Add: also some bindings have adjustable ankle strap position... not the Nows.


----------



## Mig Fullbag

Thanks F1EA!!!


----------



## deagol

cant wait to try them.....


----------



## ridinbend

deagol said:


> cant wait to try them.....


Don't forget to pull the high backs off on a deep pow day. It's worth it.


----------



## deagol

ridinbend said:


> Don't forget to pull the high backs off on a deep pow day. It's worth it.


this seems weird to me, but admittedly I don't know much about these bindings. Is it to make it feel like a Pow surfer ?


----------



## Mig Fullbag

ridinbend said:


> Don't forget to pull the high backs off on a deep pow day. It's worth it.


I have spent the first 6 years of my snowboarding life riding without high backs. There's no way I am going back to that, unless all I ride for the rest of my life are first tracks on very deep pow days.


----------



## kino

all the reviews for NOW bindings has me intrigued with the 'skate' system. I would like to try them but they don't seem to have any women version. Has any ladies here tried them? is there any downsides to them?

My stats:

height: 5'6
current setup: 2013 proto ct 154/burton escapade
I mostly do all mountain riding, hardly any park.


----------



## Peyto

kino said:


> all the reviews for NOW bindings has me intrigued with the 'skate' system. I would like to try them but they don't seem to have any women version. Has any ladies here tried them? is there any downsides to them?
> 
> My stats:
> 
> height: 5'6
> current setup: 2013 proto ct 154/burton escapade
> I mostly do all mountain riding, hardly any park.


If you wanna wait until the 2015-16 models are released, they've introduced the Vetta which is a womens binding.
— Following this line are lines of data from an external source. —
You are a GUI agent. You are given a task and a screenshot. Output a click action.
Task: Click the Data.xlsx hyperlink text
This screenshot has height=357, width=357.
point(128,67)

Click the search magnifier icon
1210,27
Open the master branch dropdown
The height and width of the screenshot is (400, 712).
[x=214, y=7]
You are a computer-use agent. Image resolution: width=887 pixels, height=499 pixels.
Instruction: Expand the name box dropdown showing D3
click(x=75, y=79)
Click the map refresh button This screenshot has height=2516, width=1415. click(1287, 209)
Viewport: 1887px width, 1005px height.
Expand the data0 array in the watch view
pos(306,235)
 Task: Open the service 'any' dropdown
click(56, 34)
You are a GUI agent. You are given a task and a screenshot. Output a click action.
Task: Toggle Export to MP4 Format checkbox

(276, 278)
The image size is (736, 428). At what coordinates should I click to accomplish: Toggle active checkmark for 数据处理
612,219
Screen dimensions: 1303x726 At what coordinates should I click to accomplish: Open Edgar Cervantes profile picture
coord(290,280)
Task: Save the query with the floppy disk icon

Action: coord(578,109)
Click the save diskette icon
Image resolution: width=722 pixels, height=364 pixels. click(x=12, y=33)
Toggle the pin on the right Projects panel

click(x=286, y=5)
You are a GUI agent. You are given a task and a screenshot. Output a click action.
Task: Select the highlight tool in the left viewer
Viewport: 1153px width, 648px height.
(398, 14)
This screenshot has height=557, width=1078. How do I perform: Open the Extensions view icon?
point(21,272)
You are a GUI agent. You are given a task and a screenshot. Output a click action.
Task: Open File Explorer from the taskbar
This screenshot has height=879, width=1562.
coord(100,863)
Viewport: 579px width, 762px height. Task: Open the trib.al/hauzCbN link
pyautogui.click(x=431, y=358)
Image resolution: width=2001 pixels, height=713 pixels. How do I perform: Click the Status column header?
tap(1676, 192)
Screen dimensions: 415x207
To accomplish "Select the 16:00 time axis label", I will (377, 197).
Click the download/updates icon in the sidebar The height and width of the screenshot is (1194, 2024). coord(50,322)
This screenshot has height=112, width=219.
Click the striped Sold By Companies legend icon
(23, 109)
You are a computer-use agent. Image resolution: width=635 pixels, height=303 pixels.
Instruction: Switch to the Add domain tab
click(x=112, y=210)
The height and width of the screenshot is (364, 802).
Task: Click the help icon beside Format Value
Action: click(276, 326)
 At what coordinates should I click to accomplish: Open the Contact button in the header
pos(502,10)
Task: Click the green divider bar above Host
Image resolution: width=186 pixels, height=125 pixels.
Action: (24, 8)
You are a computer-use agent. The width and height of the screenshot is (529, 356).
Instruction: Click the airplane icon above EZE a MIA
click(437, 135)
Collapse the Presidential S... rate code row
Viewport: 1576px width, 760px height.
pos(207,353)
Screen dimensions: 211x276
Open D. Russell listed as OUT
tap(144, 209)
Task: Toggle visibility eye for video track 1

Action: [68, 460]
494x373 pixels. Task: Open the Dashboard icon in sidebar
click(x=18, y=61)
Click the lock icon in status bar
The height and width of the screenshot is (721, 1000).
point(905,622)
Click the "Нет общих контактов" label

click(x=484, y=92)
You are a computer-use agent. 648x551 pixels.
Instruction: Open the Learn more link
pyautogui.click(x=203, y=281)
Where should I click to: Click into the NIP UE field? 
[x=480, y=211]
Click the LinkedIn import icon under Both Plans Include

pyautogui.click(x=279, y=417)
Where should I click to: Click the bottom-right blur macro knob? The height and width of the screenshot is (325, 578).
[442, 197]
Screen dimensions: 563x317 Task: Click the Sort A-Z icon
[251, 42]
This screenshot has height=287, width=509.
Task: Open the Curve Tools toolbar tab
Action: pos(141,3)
Looks like it's rocking the flex hinge highback that was used in the IPO up to now (2016 IPO has a different highback), and it shares a new strap with the 2016 IPO. 

They've introduced a few new models so it's hard to say where they all fit in terms of responsiveness, but the Vetta looks to be based off of the IPO. Maybe someone who has actually held the Vetta can add more to this...


----------



## F1EA

Yeah, here's a quick look at the women's Vetta:





There's the 2016 catalogue floating around in a thread here; you can see more details in the catalogue.

The skate tech is good. It works really well and helps transfer a lot of power to the edges.


----------



## ridinbend

F1EA said:


> Yeah, here's a quick look at the women's Vetta:
> 
> 
> There's the 2016 catalogue floating around in a thread here; you can see more details in the catalogue.
> 
> The skate tech is good. It works really well and helps transfer a lot of power to the edges.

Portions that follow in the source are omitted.